China Mobile rides the digital momentum wave

  • China Mobile has published its 2023 results, which show significant demand for telco services
  • The operator has reported growth across the board, with all-time highs in revenues and profits
  • Its subscriber base has also expanded in line with customer base growth experienced by China’s other two major operators

China Mobile has reported record revenues of 1tn Chinese yuan (CNY) (US$139bn) for the full year 2023, driven by services for which demand has surpassed the average growth levels for the industry, according to the telco.

The company’s operating revenues grew by 7.7% year on year, the first time in the telco’s history that its sales have surpassed the trillion-yuan mark, noted chairman Yang Jie.

Of this, telecoms services revenue accounted for CNY864bn ($120bn), marking a year-on-year growth of 6.3%, which is reportedly above the industry average. A main contributor to this performance was a 22.2% year-on-year rise in the so-called “digital transformation revenue”, which represented nearly 30% of all telco services revenue. (Digital transformation revenues are derived from mobile cloud, smart home, enterprise internet of things, or IoT, and bespoke enterprise services.) 

Its net profit has also reached a “record high”, according to Yang, rising 5% to CNY132bn ($18bn). The company claimed its profitability was one of the highest of all top-tier global telcos.

“In 2023, despite various challenges faced by the company in a complex and severe macroenvironment, we seized the opportunities emerging from accelerated economic and social digital transformation. This helped anchor us in our position as a world-class information services and sci-tech innovation enterprise,” China Mobile’s chair explained, alongside the telco’s earnings release.

Over the course of the year, the Chinese telco giant has also managed to decrease its spending, with capital expenditure (capex) down 1.9% year on year to CNY180bn ($25bn).

The scale of the Chinese market

As the second-largest country in the world in terms of population (1.425 billion people, slightly less than India’s population), and with years of network investments behind it, it’s no wonder that China’s telecom sector is of an almost unimaginable scale. 

China Mobile’s total mobile subscriber count by the end of 2023 stood at 991 million, up 1.6% year on year (16 million additions). Its 5G subscriber base has been growing quickly, ramping up by 42.1% year on year to 465 million. At the same time, the number of customers that have signed up for 5G packages (but don’t necessarily have a 5G-enabled device to be able to use the 5G services) grew by 29.4% to 795 million at the end of last year.

In addition, China Mobile’s wireline broadband customer base grew by 9.6% to reach 298 million by the end of 2023.

Recent figures from the telco’s rival, China Unicom, show that its total mobile subscriber base amounted to 333 million at the end of 2023, with a net addition of 10.6 million throughout the year. The operator previously disclosed that its 5G package subscriber count stood at 259.6 million by the end of last year, an increase of 12%.

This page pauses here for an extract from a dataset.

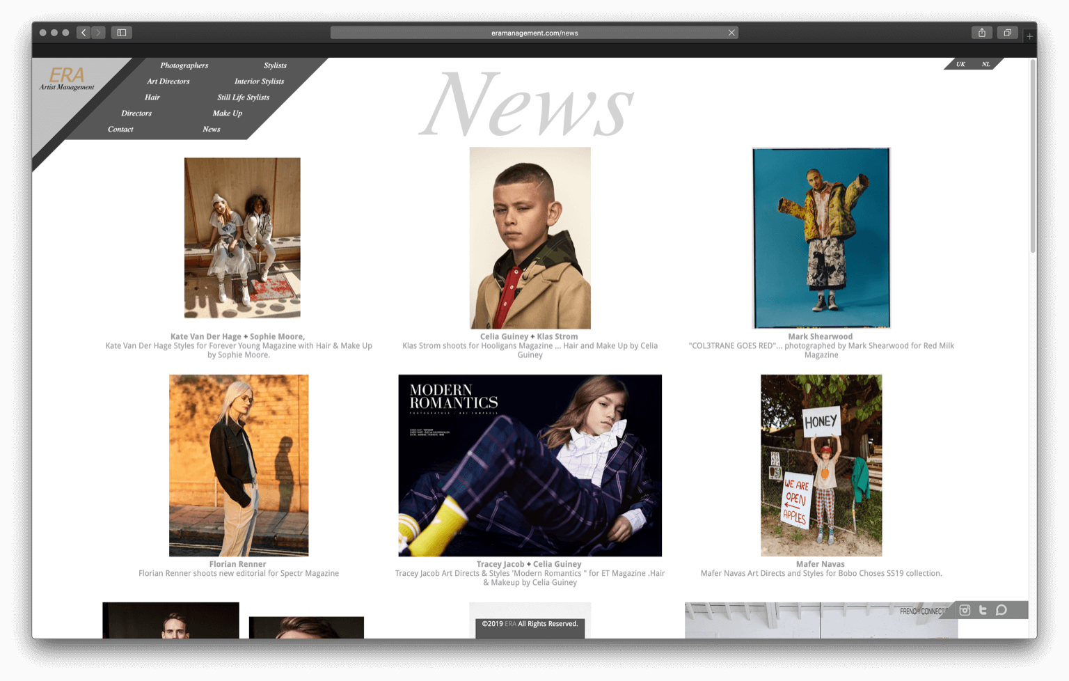Open the Modern Romantics article image
This screenshot has width=1069, height=681.
530,465
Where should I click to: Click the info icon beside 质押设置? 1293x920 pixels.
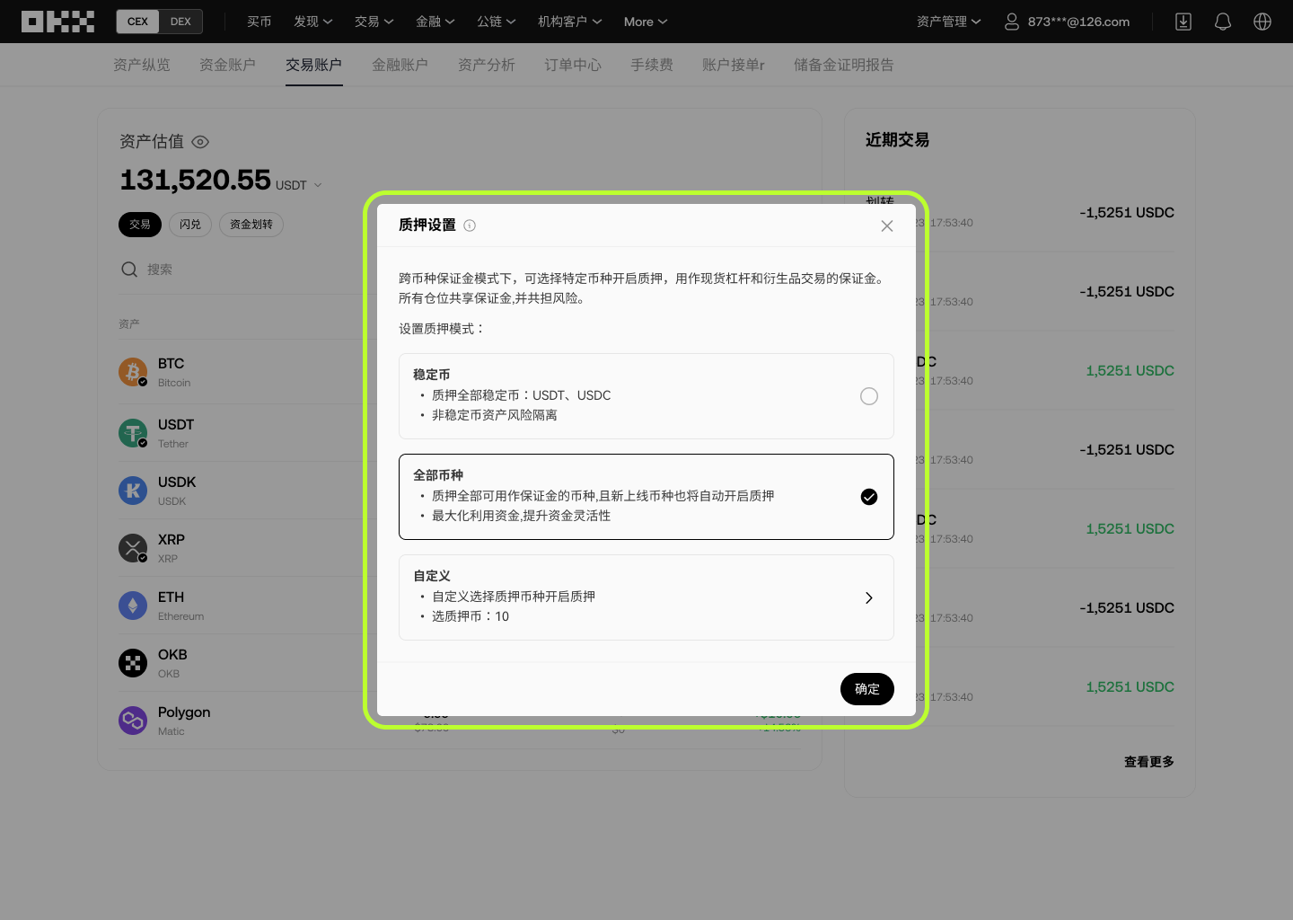coord(470,226)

China Unicom’s fixed-line broadband subscriber base reached 113 million in 2023, having increased by almost 9.8 million, which marked a 10-year high in net additions. Furthermore, the penetration rate of “gigabit subscribers” hit 22%.

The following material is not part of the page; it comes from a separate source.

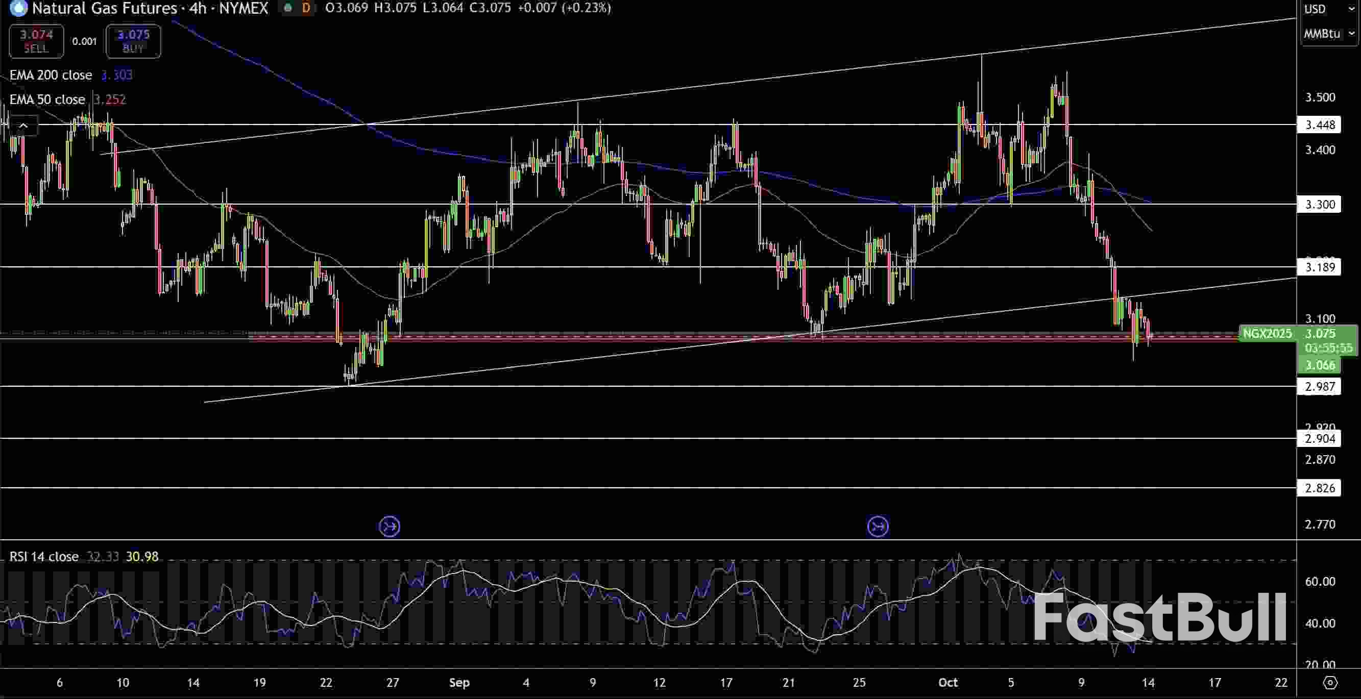
Task: Click the 3.448 price level label on the axis
Action: 1320,125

In 2023, the operator booked a 5% year-on-year rise in operating revenue, to CYN372.6bn ($51.8bn), while net profit was up 11.8% to CYN18.7bn ($2.6bn).

The third significant player in the market – China Telecom – also reported gains in 2023. Its operating revenues were up 6.9% to CNY508bn ($71bn), while total profit rose 9.8% to CNY39bn ($5bn). By the end of 2023, China Telecom had a total of 407.7 million mobile users, of which 318.66 million had signed up to a 5G package (with net additions amounting to 50.7 million).  

China Telecom had 190 million fixed broadband subscribers by the end of 2023, having added a total of 9.26 million wireline broadband users in the previous 12 months.

As a result, China’s three main telcos ended 2023 with a combined 1.73 billion mobile subscriptions and a combined 601 million fixed broadband subscribers.

Such numbers require vast scale in terms of network infrastructure: The latest reported figures from the Ministry of Industry and Information Technology (MIIT) in China suggest that the number of 5G base stations deployed across China reached nearly 3.38 million at the end of 2023, while 5G subscriber numbers reached 805 million across the country.